Penalising responsible drinkers is not the answer
18 April 2019
REPORTS today claiming that the heaviest drinking 10% of people imbibe more than half of all alcohol consumed in Australia, highlights the need for targeted solutions that will assist problem drinkers.
There is a clear disconnect between the research findings and the policy response sought by the researchers, which is to make alcohol, including low alcohol beer, even more expensive.
"It's a unique point of view that suggests, if 10% of people are drinking the majority of alcohol, that prices need to be significantly increased for the other 90% of people, most of whom are consuming alcohol responsibly," Brewers Association of Australia CEO Brett Heffernan said.
"If anything, this research reinforces the need for targeted, rather than population-wide, measures to tackle the array of social and cultural drivers leading some people to drink at excessive levels. Those interventions must be relevant to the needs and circumstances of those at-risk individuals or groups.
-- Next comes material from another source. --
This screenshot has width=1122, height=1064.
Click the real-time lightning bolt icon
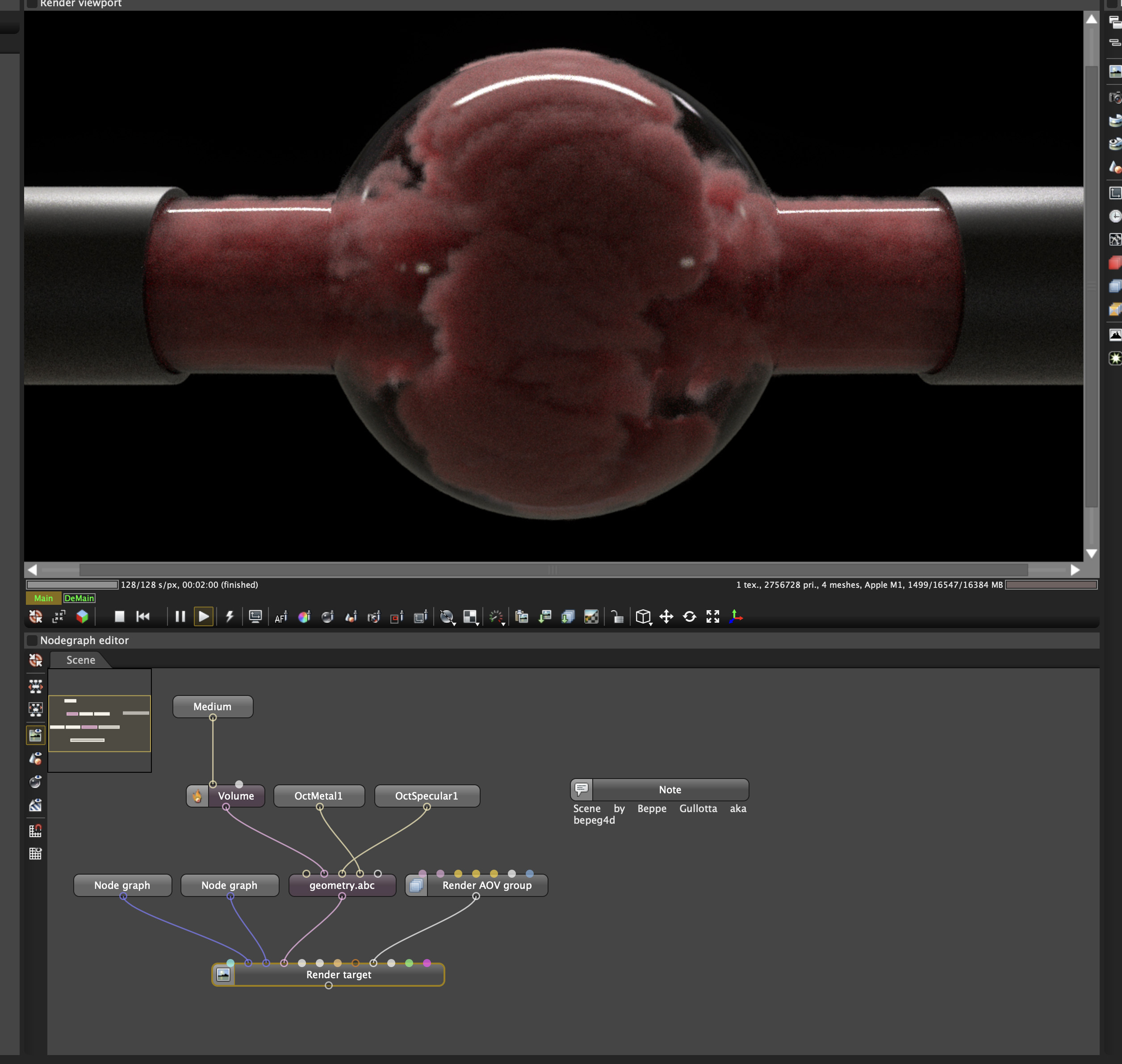point(230,616)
"With the Australian Bureau of Statistics reporting that 84% of Australians drink within recommended guidelines and, as a society, we are consuming less alcohol today than any point in the last 55 years, the knee-jerk desire to penalise people doing the right thing doesn't stack up.
"First up, beer isn't cheap. In fact, based on a typical carton of 24 375ml stubbies at 4.9% ABV beer retailing at $51.00, $21.35 (or 42%) is tax. Despite demonstrable cultural change and better-informed decisions around alcohol consumption, Australians pay more tax on beer than virtually the rest of the world.
"Australia leads the world in market-share for light and mid-strength beers at 26.5% of sales volume. Further, the trend to lower strength beers has also seen full-strength Australian beers average 4.4% ABV, down from the once typical 5%.
"So Australians are drinking less beer, as well as less alcohol, but paying a premium for it.
"Meanwhile, the evidence clearly indicates that heavy and more frequent drinkers are less sensitive to price than light to moderate drinkers.
"We need to address the underlying issues of those who are taking it too far. There is no evidence to support the proposition that population-wide alcohol access restrictions or price increases are the answer."